TASKS AND EXERCISES:
1. In the text on HC-5 squadron deployments, what year was HC-5 tasked to begin providing a permanent Search and Rescue detachment aboard USS Belleau Wood?
2. Write out part of the text on HC-5 squadron deployments: begin at the words "Major HC Squadron" and stop after the words "6 *** Belleau Wood (LHA 3)".
3. Extend the text on HC-5 squadron deployments, picking up after its final sentence.

TEXT SHOWN:
■ ■ ■ ■

Major HC Squadron Deployments, 1998
Squadron Dates Ship
HC-5 Det 1 01 Jan 98 30 Apr 98 Spica (TAFS 9)
HC-5 Det 5 07 Jan 98 31 Jun 98 Kilauea (AE 26)
HC-5 Det 3 19 Jun 98 21 Dec 98 Niagara Falls (TAFS 3)
HC-5 Det 6 *** Belleau Wood (LHA 3)

HC-5 is the first and only forward-deployed vertical replenishment (VERTREP) squadron in the Navy and is tasked with supporting Seventh Fleet units in the Western Pacific, Indian Ocean, North Arabian Sea, and Persian Gulf. To provide this support, HC-5 embarks two-aircraft detachments aboard USNS SAN JOSE (T-AFS 7), USNS NIAGARA FALLS (T-AFS 3), USNS KILAUEA (T-AE 26), USNS SPICA (T-AFS 9), and for the first time on USNS FLINT (T-AE 32) in July 1999. In addition, HC-5 was tasked in 1992 to begin providing a permanent Search and Rescue (SAR) detachment aboard the USS BELLEAU WOOD (LHA 3). In the spring of 1996 HC-5 deployed their first night vision device capable amphibious SAR detachment to USS BELLEAU WOOD (LHA 3). Beginning in the fall of 2000 HC-5 moved its SAR detachment to Essex (LHD 2)

■ ■ ■ ■

PROVIDED DATA:

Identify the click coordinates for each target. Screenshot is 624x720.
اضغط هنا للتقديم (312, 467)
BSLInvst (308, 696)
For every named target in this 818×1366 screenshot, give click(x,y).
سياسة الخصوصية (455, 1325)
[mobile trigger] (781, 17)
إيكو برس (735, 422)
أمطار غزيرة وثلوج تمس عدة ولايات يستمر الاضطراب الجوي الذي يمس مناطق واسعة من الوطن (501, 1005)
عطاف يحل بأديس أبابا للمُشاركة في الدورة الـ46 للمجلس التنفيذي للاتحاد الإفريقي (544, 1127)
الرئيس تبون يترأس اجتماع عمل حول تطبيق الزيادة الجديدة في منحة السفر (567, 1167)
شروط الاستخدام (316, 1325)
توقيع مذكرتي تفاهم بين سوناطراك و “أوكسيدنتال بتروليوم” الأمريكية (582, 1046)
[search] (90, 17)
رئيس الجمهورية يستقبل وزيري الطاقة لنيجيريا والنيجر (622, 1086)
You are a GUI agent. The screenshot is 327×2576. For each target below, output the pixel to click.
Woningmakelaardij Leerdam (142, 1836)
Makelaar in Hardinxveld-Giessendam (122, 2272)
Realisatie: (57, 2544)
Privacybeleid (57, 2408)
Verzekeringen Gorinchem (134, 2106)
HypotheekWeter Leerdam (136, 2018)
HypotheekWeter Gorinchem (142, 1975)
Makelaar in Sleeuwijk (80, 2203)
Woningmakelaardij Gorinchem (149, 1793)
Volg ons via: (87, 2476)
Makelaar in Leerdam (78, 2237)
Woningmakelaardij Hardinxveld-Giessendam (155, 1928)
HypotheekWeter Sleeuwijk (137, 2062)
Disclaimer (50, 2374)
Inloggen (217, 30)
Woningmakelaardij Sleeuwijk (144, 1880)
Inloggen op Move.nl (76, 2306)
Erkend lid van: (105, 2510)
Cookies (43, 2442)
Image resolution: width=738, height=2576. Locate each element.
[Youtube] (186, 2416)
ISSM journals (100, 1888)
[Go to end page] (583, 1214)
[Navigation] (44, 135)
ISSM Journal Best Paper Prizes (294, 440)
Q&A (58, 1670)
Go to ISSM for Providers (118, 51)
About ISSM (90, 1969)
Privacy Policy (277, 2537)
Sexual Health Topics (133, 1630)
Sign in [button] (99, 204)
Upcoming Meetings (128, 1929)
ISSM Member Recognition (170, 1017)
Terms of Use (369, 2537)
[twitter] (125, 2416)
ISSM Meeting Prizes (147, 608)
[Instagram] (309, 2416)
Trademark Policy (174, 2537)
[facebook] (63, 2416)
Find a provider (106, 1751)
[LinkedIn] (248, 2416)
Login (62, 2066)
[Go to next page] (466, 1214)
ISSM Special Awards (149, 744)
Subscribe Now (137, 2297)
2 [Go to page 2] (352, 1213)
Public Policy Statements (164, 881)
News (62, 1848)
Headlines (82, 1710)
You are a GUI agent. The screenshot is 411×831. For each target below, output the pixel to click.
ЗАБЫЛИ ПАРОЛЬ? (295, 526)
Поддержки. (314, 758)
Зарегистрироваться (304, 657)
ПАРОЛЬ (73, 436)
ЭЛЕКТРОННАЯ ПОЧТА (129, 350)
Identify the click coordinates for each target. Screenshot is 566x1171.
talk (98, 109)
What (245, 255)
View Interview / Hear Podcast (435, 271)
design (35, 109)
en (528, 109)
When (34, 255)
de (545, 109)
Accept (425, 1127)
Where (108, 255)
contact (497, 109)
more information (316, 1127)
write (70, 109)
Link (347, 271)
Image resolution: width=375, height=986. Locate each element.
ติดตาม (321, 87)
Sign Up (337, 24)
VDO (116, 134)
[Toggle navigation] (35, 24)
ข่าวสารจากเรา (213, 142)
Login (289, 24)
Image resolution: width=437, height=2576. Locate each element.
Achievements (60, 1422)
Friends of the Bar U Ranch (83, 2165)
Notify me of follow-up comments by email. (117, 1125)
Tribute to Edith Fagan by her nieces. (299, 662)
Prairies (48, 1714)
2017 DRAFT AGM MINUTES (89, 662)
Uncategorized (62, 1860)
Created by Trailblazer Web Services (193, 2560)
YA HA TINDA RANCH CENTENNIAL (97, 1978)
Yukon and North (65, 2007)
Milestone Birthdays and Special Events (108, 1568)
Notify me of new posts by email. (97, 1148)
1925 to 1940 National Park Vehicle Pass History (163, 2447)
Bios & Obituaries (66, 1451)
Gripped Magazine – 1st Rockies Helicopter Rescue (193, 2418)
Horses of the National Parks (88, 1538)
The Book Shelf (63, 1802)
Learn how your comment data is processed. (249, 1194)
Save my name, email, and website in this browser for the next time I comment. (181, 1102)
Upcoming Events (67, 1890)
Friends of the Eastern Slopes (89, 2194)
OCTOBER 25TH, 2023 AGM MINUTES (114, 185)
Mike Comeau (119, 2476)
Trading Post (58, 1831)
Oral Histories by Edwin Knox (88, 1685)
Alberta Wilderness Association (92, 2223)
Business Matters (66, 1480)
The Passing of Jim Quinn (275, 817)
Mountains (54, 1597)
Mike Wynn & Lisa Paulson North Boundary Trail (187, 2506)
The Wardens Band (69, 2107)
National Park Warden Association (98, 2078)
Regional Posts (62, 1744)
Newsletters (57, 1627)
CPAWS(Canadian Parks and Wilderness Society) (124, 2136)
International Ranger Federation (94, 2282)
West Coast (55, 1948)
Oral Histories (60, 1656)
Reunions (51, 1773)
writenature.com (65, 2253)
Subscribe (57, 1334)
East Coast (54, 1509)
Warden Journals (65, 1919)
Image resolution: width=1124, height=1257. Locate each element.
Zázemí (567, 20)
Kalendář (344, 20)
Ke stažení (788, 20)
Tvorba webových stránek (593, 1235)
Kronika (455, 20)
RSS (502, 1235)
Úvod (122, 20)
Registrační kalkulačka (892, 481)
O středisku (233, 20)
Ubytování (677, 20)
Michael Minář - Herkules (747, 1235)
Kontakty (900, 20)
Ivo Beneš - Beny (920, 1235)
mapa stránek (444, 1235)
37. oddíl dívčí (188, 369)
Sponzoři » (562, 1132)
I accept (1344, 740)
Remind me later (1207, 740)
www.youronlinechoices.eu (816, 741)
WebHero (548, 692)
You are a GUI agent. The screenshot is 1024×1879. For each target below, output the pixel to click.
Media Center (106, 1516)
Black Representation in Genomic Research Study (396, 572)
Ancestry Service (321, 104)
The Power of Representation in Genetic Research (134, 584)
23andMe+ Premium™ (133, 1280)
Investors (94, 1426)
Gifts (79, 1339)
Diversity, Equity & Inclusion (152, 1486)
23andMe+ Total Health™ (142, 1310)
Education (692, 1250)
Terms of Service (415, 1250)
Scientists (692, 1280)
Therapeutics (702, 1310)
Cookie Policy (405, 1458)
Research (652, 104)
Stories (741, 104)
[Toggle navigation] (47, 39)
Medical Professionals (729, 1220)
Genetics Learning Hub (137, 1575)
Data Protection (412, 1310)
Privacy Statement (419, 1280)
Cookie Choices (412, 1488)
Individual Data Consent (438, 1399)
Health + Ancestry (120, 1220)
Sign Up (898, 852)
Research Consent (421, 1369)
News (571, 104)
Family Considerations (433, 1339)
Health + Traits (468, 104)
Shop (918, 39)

■ ■ ■ ■

EXERCISE RESULTS:
1. 1992

2.
Major HC Squadron Deployments, 1998
Squadron Dates Ship
HC-5 Det 1 01 Jan 98 30 Apr 98 Spica (TAFS 9)
HC-5 Det 5 07 Jan 98 31 Jun 98 Kilauea (AE 26)
HC-5 Det 3 19 Jun 98 21 Dec 98 Niagara Falls (TAFS 3)
HC-5 Det 6 *** Belleau Wood (LHA 3)

3.
HC-5 is a tenant command on board Andersen Air Force Base, Guam and has rapidly incorporated itself into "Team Andersen". In addition to VERTREP, HC-5 provides 24 hour a day search and rescue/Medical Evacuation (MEDEVAC) services for Guam and the Northern Mariana Islands. HC-5 also conducts airborne firefighting utilizing externally carried buckets, Vertical Onboard Delivery (VOD), drone and torpedo recovery, special operations airborne support, and fleet logistics support for all military activities in the Guam area, including the Maritime Propositioned Ships (MPS) operating in the local area. No other Helicopter Combat Support Squadron in the Navy combines all these missions.

Since February 1984, squadron detachments had serviced over 1,525 units by the end of the decade, supplying them with over 190,000 tons of material and transferring more than 88,500 people. Squadron and detachment aircraft have operated as "angels of mercy" on numerous occasions, providing emergency medical evacuation for 299 persons and rescuing 253. HC-5 routinely participates in Operations TRI-CRAB, Southern Watch, United Shield, Cobra Gold, Vigilant Sentinel, and Tandem Thrust.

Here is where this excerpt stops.